What this task involves. Copy out again, unchanged, the listing below from the line that has "Task: Toggle the Trim (dB) Auto switch" through the line that has "Given: Choose 额外的原票价30%及以上 option".

.....

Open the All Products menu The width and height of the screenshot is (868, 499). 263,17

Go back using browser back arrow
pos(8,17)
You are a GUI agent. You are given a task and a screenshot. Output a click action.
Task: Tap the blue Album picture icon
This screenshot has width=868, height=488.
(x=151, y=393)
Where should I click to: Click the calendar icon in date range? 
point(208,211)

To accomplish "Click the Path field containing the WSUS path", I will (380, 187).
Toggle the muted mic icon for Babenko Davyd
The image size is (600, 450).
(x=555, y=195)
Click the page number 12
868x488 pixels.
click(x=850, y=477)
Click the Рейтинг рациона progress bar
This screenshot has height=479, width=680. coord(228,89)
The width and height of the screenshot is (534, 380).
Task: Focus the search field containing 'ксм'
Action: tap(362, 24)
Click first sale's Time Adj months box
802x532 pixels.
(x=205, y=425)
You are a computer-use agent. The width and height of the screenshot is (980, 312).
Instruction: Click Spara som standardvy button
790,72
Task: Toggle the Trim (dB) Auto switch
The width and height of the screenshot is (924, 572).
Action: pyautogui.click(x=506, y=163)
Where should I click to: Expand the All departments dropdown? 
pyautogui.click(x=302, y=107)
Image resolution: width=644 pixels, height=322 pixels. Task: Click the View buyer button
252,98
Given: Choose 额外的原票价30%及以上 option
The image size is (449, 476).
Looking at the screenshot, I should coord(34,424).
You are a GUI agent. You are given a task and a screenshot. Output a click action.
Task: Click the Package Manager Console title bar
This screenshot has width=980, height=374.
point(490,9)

.....

Exercise answer.
Task: Toggle the Trim (dB) Auto switch
The width and height of the screenshot is (924, 572).
Action: pyautogui.click(x=506, y=163)
Where should I click to: Expand the All departments dropdown? 
pyautogui.click(x=302, y=107)
Image resolution: width=644 pixels, height=322 pixels. Task: Click the View buyer button
252,98
Given: Choose 额外的原票价30%及以上 option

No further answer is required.